NASA's asteroid-visiting mission Lucy will be popping back to Earth on Sunday (Oct. 16), giving skywatchers a brief opportunity to spot the spacecraft.
Exactly one year after it launched on Oct. 16, 2021, Lucy will skim Earth's atmosphere in a maneuver to facilitate its 12-year-mission to visit the Jupiter Trojan asteroids. At its closest approach, Lucy will pass Earth at around 220 miles (350 kilometers) above the planet's surface around the Pacific Ocean.
The brief return will allow the spacecraft to pick up orbital energy that will slingshot it toward the distant asteroid group, which no mission has ever visited before. But observers from around the globe will also be able to try to spot Lucy as it travels past the planet.
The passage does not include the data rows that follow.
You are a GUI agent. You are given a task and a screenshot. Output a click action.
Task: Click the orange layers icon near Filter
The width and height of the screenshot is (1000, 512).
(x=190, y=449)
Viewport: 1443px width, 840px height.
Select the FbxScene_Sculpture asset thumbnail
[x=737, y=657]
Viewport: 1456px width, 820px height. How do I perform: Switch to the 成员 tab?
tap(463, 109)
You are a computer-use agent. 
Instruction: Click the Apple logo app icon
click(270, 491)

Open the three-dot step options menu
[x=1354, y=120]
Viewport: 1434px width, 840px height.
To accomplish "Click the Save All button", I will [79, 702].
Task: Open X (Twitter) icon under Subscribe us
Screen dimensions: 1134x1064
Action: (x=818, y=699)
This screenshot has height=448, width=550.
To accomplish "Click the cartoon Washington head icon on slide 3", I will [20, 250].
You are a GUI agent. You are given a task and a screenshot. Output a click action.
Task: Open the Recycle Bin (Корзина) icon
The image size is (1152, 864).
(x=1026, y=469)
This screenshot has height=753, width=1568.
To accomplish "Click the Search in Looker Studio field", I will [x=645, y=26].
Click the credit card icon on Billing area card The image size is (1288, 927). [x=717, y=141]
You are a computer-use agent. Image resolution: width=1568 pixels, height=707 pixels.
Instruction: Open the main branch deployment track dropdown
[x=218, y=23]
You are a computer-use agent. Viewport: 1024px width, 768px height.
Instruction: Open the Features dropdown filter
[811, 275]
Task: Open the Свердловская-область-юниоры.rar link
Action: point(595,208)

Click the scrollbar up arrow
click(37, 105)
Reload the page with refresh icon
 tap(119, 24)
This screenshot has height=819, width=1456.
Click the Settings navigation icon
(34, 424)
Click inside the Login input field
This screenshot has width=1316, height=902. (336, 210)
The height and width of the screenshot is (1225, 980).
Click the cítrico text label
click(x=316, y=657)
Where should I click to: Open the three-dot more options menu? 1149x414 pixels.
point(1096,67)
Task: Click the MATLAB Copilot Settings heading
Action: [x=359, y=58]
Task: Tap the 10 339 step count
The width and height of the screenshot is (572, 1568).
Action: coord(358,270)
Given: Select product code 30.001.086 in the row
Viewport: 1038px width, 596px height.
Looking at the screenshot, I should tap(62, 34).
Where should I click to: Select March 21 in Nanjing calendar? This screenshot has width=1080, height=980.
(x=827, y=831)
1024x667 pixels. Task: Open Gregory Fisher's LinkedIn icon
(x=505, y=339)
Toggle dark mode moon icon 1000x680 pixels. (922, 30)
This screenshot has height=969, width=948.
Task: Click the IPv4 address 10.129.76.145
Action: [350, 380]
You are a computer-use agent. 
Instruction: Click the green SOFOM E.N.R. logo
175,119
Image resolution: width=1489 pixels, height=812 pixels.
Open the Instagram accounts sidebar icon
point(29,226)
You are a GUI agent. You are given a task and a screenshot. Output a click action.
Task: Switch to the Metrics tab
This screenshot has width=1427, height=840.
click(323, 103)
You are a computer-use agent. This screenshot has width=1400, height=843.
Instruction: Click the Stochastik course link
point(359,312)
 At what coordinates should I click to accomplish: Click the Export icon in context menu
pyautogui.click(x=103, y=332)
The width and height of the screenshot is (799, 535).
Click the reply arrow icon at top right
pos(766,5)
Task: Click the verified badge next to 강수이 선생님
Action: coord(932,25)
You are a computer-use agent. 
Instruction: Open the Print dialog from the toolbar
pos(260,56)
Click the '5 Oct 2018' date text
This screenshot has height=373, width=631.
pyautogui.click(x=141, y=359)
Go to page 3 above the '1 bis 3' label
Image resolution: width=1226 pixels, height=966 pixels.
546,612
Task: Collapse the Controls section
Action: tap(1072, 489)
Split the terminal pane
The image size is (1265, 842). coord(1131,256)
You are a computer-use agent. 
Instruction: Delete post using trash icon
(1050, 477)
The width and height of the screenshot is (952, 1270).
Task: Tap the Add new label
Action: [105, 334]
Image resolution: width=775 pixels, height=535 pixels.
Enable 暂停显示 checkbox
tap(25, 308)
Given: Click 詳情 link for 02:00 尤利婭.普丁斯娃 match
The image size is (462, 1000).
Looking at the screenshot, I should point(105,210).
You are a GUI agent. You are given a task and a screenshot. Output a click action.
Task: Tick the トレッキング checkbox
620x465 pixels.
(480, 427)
As Lucy approaches Earth, it will do so from the direction of the sun, so the spacecraft will have been obscured by the glare of the star for the days leading up to its arrival at Earth.
Just before its closest approach, however, the spacecraft will cross the line that divides the night and day sides of Earth, called the terminator line, and enter Earth's nightside while still illuminated by the sun, making it visible.
Observers located in northwestern Australia, Timor-Leste and parts of Indonesia will be able to see Lucy with the naked eye as it moves toward its closest approach between around 6:55 a.m. EDT and 7:02 a.m. EDT (1055 GMT and 1102 GMT, or 6:55 p.m. to 7:02 p.m. local time in western Australia), according to mission personnel.
Next, Lucy will pass into Earth's shadow. When it reemerges at 7:26 a.m. EDT (1126 GMT), the spacecraft will be more than 4,300 miles (almost 7,000 kilometers) from Earth but should still be observable from western Australia with binoculars or a telescope with a wide field of view.
As Lucy slingshots back into deep space, it should remain visible across the globe but only to observers using telescopes. Skywatchers with a 5- to6-inch telescope observers may be able to see Lucy for perhaps 12 to 24 hours after its closest approach as it retreats from Earth, mission personnel noted. With a larger telescope, observers may be able to track Lucy for longer.
Precise coordinates will be needed to track Lucy as it moves away from Earth and are available on NASA's Horizon System app.
Amateur astronomers won't be the only observers from Earth trying to get a good look at Lucy as it passes the planet.
The Desert Fireball Network team from Curtin University's Space Science and Technology Centre will travel to Port Hedland, Western Australia, to capture video footage of the NASA spacecraft as it gets close to Earth at around 7 p.m. local time on Sunday, according to a statement.
Curtin astronomer Hadrien Devillepoix noted that the observations have a particular goal. "We are trying to get a glimpse of Lucy's solar panel reflecting the sun, and hopefully that will tell the NASA engineers whether the panels have fully deployed and are locked in place — a critical step before Lucy can fire up its main engine," Devillepoix said. Shortly after the spacecraft launched, mission personnel realized that one of its two large, fan-like solar arrays wasn't fully open; the team now believes the issue is almost entirely fixed and won't affect the mission.
Anyone who manages to catch an image or video of Lucy on Sunday can share it across social media with the hashtag #SpotTheSpacecraft.
This won't be the last time Lucy swings past Earth. The spacecraft will return in two years for a second gravity assist that will redirect it toward six Trojan asteroids: Eurybates and its satellite Queta, Polymele and its yet-unnamed satellite, Leucus and Orus.
After this, Lucy will return a third time in 2030, sending it to meet the Patroclus-Menoetius binary asteroid pair located in the Trojan asteroid swarm that trails behind Jupiter in its orbit.